SecOC verification failure not connected to DEM: If a MAC verification failure does not trigger a DEM event, security attacks go undetected in the field. Every SecOC verification failure must increment a DEM counter that can be read during service.

📊 Industry Note

UNECE R155 Annex 5 explicitly lists 'replay attacks via spoofed in-vehicle communication' as a cybersecurity threat that OEMs must mitigate. SecOC is the AUTOSAR-standardised countermeasure. Its correct implementation and verification is an auditable requirement for EU type approval of new vehicles since July 2024.

🧠 Knowledge Check — Click each question to reveal the answer

❓ Why is a Freshness Value required in SecOC in addition to the MAC? What attack does it prevent?

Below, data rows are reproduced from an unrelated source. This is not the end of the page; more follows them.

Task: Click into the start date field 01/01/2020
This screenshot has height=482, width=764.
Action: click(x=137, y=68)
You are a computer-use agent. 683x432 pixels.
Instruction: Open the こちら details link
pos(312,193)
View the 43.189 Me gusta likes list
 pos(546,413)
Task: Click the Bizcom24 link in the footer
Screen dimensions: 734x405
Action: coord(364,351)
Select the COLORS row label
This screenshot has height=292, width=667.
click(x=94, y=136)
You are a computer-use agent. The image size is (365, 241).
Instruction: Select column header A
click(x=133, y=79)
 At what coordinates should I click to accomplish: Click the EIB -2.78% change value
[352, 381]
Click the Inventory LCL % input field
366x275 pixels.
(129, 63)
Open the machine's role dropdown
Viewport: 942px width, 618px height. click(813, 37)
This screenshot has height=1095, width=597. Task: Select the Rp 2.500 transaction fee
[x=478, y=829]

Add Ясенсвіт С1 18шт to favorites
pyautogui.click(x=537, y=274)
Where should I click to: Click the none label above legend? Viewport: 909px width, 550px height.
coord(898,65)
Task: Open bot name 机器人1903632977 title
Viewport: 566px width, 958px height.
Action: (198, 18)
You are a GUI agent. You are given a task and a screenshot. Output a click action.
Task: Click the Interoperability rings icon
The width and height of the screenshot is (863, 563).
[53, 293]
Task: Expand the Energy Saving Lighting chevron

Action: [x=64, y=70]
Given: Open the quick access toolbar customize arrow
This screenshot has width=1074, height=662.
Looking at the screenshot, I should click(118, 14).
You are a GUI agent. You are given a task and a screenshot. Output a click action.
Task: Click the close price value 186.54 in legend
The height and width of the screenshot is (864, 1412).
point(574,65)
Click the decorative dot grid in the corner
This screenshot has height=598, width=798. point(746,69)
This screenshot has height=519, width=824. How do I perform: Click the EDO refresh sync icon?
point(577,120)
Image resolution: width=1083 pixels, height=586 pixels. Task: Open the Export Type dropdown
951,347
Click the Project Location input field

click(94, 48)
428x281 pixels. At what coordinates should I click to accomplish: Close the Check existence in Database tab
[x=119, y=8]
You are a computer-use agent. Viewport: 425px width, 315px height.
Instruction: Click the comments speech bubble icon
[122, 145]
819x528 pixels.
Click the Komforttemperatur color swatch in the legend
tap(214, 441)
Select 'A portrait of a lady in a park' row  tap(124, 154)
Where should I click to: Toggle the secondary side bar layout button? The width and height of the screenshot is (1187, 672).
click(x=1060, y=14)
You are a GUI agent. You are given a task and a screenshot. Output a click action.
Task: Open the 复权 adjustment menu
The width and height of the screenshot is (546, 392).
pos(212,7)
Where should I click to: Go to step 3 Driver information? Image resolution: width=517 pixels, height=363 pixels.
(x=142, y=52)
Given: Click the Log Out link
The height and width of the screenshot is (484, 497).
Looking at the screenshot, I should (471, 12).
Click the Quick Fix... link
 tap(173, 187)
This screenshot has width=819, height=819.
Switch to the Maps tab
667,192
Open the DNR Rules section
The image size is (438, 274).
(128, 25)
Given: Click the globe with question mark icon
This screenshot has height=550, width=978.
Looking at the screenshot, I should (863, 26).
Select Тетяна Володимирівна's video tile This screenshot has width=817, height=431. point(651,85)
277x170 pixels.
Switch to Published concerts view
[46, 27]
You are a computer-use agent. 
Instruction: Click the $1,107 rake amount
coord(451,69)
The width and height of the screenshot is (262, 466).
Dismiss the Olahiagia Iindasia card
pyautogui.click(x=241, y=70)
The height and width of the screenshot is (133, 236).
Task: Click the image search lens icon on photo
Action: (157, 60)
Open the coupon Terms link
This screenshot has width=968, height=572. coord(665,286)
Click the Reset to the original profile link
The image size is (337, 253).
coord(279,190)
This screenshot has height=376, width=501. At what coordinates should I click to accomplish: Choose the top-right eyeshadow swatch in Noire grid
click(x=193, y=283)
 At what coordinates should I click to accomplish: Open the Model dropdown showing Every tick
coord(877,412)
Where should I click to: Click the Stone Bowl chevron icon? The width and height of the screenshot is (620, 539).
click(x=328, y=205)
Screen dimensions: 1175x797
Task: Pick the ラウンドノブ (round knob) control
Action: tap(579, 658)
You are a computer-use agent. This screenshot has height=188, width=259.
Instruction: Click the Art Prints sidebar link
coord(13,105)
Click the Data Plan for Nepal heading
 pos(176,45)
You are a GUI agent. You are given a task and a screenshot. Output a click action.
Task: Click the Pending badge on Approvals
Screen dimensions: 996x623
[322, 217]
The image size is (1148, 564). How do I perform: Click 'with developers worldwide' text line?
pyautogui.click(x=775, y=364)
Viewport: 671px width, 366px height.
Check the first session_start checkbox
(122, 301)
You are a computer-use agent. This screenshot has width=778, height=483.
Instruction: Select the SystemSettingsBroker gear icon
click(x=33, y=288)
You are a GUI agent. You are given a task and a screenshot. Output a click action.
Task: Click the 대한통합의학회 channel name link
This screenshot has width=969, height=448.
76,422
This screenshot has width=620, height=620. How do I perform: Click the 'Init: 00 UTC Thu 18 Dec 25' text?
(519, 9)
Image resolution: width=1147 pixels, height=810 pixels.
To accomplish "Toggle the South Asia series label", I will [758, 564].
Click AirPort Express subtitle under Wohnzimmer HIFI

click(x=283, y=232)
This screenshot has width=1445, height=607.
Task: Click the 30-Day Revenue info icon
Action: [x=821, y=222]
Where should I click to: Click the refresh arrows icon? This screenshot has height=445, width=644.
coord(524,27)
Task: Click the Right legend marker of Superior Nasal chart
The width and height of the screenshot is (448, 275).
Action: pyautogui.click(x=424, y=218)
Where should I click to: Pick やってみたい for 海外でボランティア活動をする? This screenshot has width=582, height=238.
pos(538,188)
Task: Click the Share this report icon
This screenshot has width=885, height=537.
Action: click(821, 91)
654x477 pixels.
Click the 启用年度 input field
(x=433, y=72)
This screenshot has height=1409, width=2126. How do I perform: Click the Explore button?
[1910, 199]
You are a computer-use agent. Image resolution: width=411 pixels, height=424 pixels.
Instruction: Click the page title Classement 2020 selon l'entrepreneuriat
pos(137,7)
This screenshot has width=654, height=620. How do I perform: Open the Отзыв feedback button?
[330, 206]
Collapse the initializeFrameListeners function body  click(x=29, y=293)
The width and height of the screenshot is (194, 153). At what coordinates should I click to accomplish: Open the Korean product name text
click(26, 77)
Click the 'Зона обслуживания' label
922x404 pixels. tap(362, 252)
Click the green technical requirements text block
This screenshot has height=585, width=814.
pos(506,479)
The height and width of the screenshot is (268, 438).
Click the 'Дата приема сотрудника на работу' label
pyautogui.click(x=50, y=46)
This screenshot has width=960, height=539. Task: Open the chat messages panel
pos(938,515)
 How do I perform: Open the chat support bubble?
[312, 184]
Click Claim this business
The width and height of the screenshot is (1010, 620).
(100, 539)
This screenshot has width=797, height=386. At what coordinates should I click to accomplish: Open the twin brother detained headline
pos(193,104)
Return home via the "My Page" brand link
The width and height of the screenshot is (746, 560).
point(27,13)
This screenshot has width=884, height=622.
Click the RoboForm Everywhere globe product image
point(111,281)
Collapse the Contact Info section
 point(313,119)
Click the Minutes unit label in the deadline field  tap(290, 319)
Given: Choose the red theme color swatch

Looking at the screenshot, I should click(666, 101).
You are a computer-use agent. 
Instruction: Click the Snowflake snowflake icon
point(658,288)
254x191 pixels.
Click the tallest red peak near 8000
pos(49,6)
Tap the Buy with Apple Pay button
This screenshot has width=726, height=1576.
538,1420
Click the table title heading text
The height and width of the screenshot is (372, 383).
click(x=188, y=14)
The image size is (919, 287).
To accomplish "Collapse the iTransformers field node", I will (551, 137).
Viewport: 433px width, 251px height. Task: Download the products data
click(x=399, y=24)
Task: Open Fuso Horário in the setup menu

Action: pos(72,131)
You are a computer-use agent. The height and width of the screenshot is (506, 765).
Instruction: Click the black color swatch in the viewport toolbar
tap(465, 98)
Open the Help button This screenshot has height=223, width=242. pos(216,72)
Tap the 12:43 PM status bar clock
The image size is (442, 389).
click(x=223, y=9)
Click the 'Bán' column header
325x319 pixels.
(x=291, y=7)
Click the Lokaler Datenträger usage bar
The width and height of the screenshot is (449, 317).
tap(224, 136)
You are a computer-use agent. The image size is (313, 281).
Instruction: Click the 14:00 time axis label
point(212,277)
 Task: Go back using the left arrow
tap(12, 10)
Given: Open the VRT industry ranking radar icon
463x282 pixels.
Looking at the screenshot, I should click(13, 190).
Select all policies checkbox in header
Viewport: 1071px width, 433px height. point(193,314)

✅ The MAC alone prevents forgery (an attacker cannot generate a valid MAC without the key), but it does not prevent replay attacks. Without a Freshness Value, an attacker could record a valid 'unlock door' or 'apply brakes' SecOC message and replay it later. The Freshness Value is a monotonically increasing counter included in the MAC computation. Since the Freshness Value changes every message, a replayed message from a previous session will have an outdated Freshness Value — the receiver will compute a different MAC and reject the message.

❓ A SecOC-protected ECU is exchanged for a new ECU after repair. What NvM-related problem could occur, and how is it handled?

✅ The new ECU starts with its Freshness Value counter at the NvM default (typically 0 or some provisioning value). The other ECUs on the network have counters much higher than 0 from operational use. The new ECU's messages will be rejected by receivers that have already seen higher freshness values. Solution: At EOL after ECU replacement, a diagnostic routine (UDS 0x31) performs 'SecOC Freshness Synchronisation' — the new ECU's trip counter is set to the current network value via a secure diagnostic channel before re-enabling SecOC protection.

❓ What is the role of the CSM (Crypto Service Manager) in the SecOC workflow?

✅ CSM is the AUTOSAR abstraction layer between SecOC and the actual cryptographic hardware (HSM) or software crypto library. SecOC calls CSM_MacGenerate() with the key handle, input data, and output buffer. CSM routes the request to the correct CRYIF (Crypto Interface) job, which executes on either the HSM hardware accelerator or a software implementation (e.g., AES-CMAC in software). This abstraction allows the MAC algorithm or HSM vendor to be changed without modifying SecOC module code.